さらなる若返りへ…ひと夏を経て、新オーナー色が強くなるバレンシア

8月2日にプレシーズンマッチを戦ったバレンシア [写真]=VI Images via Getty Images
フリーライター&フォトグラファー。スペインで活動中。

文=座間健司

 外から見れば、昨シーズンが終わった時点ではバレンシアの誰もが幸せそうに見えた。最終節アルメリア戦、FWパコ・アルカセルが土壇場で同点ゴールを決めて、4位以内を確定させ、チャンピオンズリーグ出場権を獲得。不運ながらも負傷をしたブラジル代表GKジエゴ・アウヴェスを除けば、少なくともシーズン最大の目的達成に誰もが満足した。初めてアウェーゲームに帯同したオーナーのピーター・リム氏も何度も顔を手で覆うなどナーバスになりながら、最後は笑顔で選手たちを迎えていた。

 数年以内で、チャンピオンズリーグ優勝を常に争う強豪になる。その目的に向かって、チーム一丸となっているように思えたがそうでもない。

 アマデオ・サルボ会長とディレクターのフランシスコ・ルフェテ氏がクラブから去った。彼らは昨シーズン半ばから指揮官のヌーノ・エスピリト・サント氏と意見の相違があったようだ。地元紙『スーペル・デポルテ』はそう伝えている。現場とディレクター陣の間の亀裂が表面化したのは、ブラジル人アタッカーの獲得オペレーションだった。

 ヌーノ・エスピリト・サント監督と彼の代理人であるホルヘ・メンデス氏はサンパウロのFWロドリゴ・カイオ獲得を希望。獲得するにはサンパウロに1500万ユーロ(約20億円)の移籍金を支払う必要があった。一方、ルフェテ氏はマルセイユに在籍するFWジャネリ・インビュラをリストアップし、5シーズンの契約合意をとりつけていた。しかし、ピーター・リム氏はそのオペレーションをストップさせた。そしてロドリゴ・カイオの交渉を進めた。結局、ロドリゴ・カイオの獲得は3人のドクターから負傷の可能性があるという診断を受けて、破談に終わっている。

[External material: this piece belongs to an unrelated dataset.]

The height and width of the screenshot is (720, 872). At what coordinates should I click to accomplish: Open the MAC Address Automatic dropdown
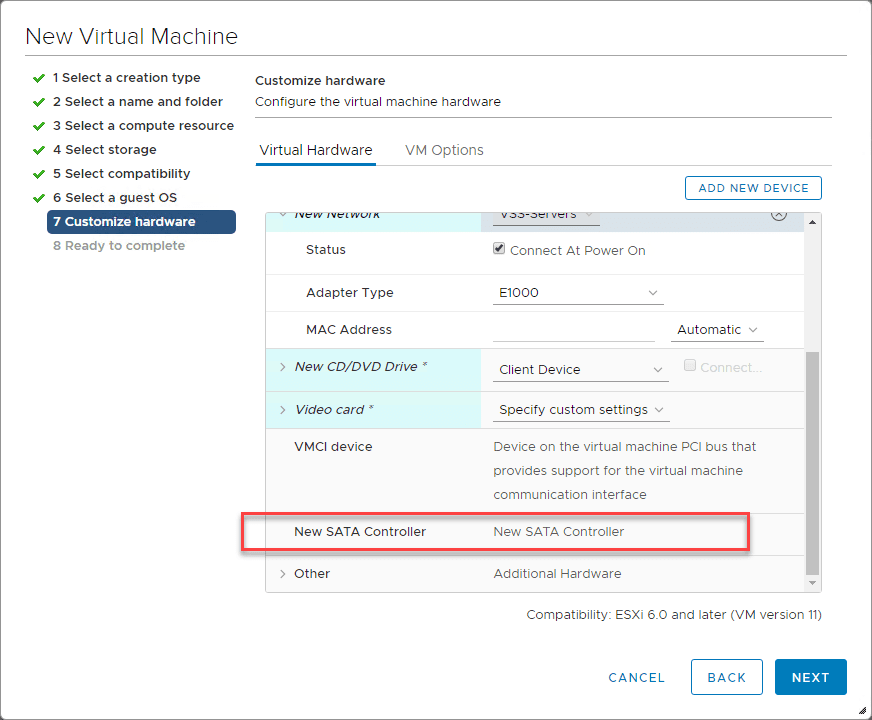tap(716, 330)
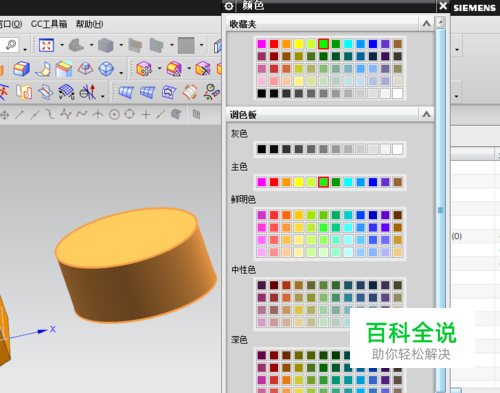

 ピーター・リム氏にとって、ホルヘ・メンデス氏は個人的な付き合いがあり、バレンシア買収時にアマデオ・サルボ会長との接点をつくったのもポルトガルの敏腕代理人だった。そしてヌーノ・エスピリト・サント監督はホルヘ・メンデス氏のクライアントだ。一方ピーター・リム氏にとって、アマデオ・サルボ会長とルフェテ氏は仕事上の付き合いでしかない。会長はピーター・リム氏に「ヌーノか、私、どちらを選ぶのか?」と迫ったというが、シンガポール人資産家が関係性の深いホルヘ・メンデス氏を選択するのは必然だった。

 バレンシアは新オーナーの色に染まりつつある。

 昨シーズンは元スペイン代表FWアルバロ・ネグレド、ドイツ代表DFシュコドラン・ムスタフィ、アルゼンチン代表MFエンソ・ペレスなど実力者を獲得したが、クラブは今夏、将来有望な若手選手を獲得している。セルタから19歳のFWサンティ・ミナを1000万ユーロ(約13億円)、23歳のオーストラリア代表GKマシュー・ライアンを700万ユーロ(約9億円)で獲得した。また19歳のブラジル人MFダニーロ・バルボサをスポルティング・リスボンからレンタルで獲得し、同じく19歳のベルギー人FWザカリア・バカリをフリーで獲得。昨シーズン、欧州でもメンバーが若いとされたチームはさらに若返りを図っている。選手の獲得には、1シーズンで契約延長とオーナーからの信頼を勝ち取ったヌーノ・エスピリト・サント監督の意向も大いに反映されているのだろう。

 新オーナーの色が強まり、さらに大胆な若返りを図っているバレンシアは新シーズンどんなパフォーマンスを示すのか。まず今シーズン最初のチャレンジは8月19日にホームで行われるチャンピオンズリーグ・プレーオフのファーストレグ、モナコ戦となる。